The density of the oil is calculated as follows:

  $\begin{array}{l}\text{Specific}\text{gravity}\text{=}\frac{{\rho }_{oil}}{{\rho }_{water}}\\ 0.78=\frac{{\rho }_{oil}}{1000\text{kg}/{\text{m}}^3}\\ {\rho }_{oil}=0.78\times 1000\text{kg}/{\text{m}}^3\end{array}$

  ${\rho }_{oil}=780\text{kg}/{\text{m}}^3$

The viscosity of the oil is $20\text{cP}$ .

Convert the unit of viscosity from $\text{cP}\text{to Pa}\cdot \text{s}$

  $\begin{array}{l}\text{1}\text{cP}=0.001\text{Pa}\cdot \text{s}\\ \mu =20\text{cP}\times \frac{0.001\text{Pa}\cdot \text{s}}{\text{1}\text{cP}}\end{array}$

  $\mu =0.02\text{Pa}\cdot \text{s}$

The velocity is $5\text{ft}/\text{s}$ .

Convert the unit of velocity from $\text{ft}/\text{s}\text{to}\text{m}/\text{s}$

  $\begin{array}{l}1\text{ft}=0.3048\text{m}\\ v\text{=}5\text{ft}/\text{s}\times \frac{0.3048\text{m}}{\text{1ft}}\end{array}$

  $v=1.524\text{m}/\text{s}$

Plugin the values in equation (1)

  $\begin{array}{l}{\text{N}}_{\mathrm{Re}}=\frac{780\text{kg}/{\text{m}}^3\times 1.524\text{m}/\text{s}\times 0.0508\text{m}}{0.02\text{Pa}\cdot \text{s}}\\ =\frac{60.387}{0.02}\end{array}$

  ${\text{N}}_{\mathrm{Re}}=3019.35$ .

The calculated ${\text{N}}_{\mathrm{Re}}>2100\text{and}<4000$ , therefore the flow is transient.

(d)

Interpretation Introduction

Interpretation:

The type of flow (laminar or turbulent) for the following condition is to be determined:

Polymer (density = 900 kg/m³and viscosity 1 Pa.s) melts and flowing at 0.2 m/s in a 15-mm tube.

Concept Introduction:

In fluid flow, the Reynolds number $\left({\text{N}}_{\mathrm{Re}}\right)$ is used to determine the type of flow.

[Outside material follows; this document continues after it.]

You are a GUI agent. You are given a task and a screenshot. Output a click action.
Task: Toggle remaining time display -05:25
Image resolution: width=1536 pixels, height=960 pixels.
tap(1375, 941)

For the ${\text{N}}_{\mathrm{Re}}<2100$ , the flow is said to be laminar.

For the ${\text{2100<N}}_{\mathrm{Re}}<4000$ , the flow is said to be transient flow.

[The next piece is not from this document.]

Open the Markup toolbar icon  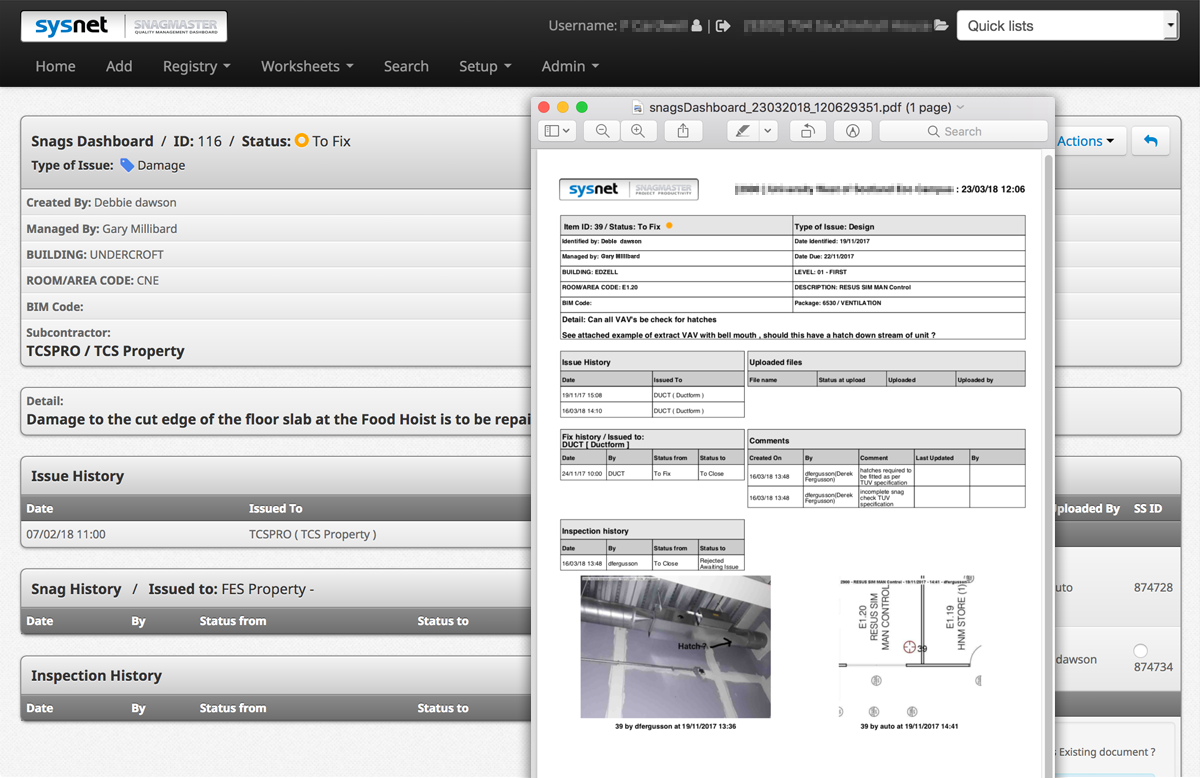click(853, 131)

For the ${\text{N}}_{\mathrm{Re}}>4000$ , the flow is said to be turbulent.

The mathematical expression of Reynolds number is,

  ${\text{N}}_{\mathrm{Re}}=\frac{\rho vD}{\mu }$

Answer to Problem 3.1P

The type of flow for the given condition is laminar.

Explanation of Solution

The Reynolds number is used to determine the type of flow for the given condition.

The Reynolds number is the ratio inertia forces to viscous forces and it is dimensionless.

The Reynolds number is given as:

  ${\text{N}}_{\mathrm{Re}}=\frac{\rho vD}{\mu }$ ...... (1)

Here, $\rho$ represents the density of the fluid

  $v$ represents the velocity of the fluid

  $D$ represents the diameter

  $\mu$ represents the viscosity of the fluid

The diameter of the pipe is $15\text{mm}$ .

Convert the unit of diameter from $\text{mm}$ to $\text{m}$ as follows:

  $\begin{array}{l}\text{1}\text{mm}={10}^{-3}\text{m}\\ D=15\text{mm}\times \frac{{10}^{-3}\text{m}}{\text{1}\text{mm}}\end{array}$

  $D=0.015\text{m}$

The density of the polymer melt is $\text{900}\text{kg}/{\text{m}}^3$ .

The viscosity of the polymer melt is $1\text{Pa}\cdot \text{s}$ .

The velocity is $\text{0}\text{.2}\text{m}/\text{s}$ .

Plugin the values in equation (1)

  $\begin{array}{l}{\text{N}}_{\mathrm{Re}}=\frac{\text{900}\text{kg}/{\text{m}}^3\times 0.\text{2}\text{m}/\text{s}\times 0.015\text{m}}{1\text{Pa}\cdot \text{s}}\\ =\frac{2.7}{1}\end{array}$

  ${\text{N}}_{\mathrm{Re}}=2.7$

Calculated ${\text{N}}_{\mathrm{Re}}<2100$ , therefore the flow is laminar.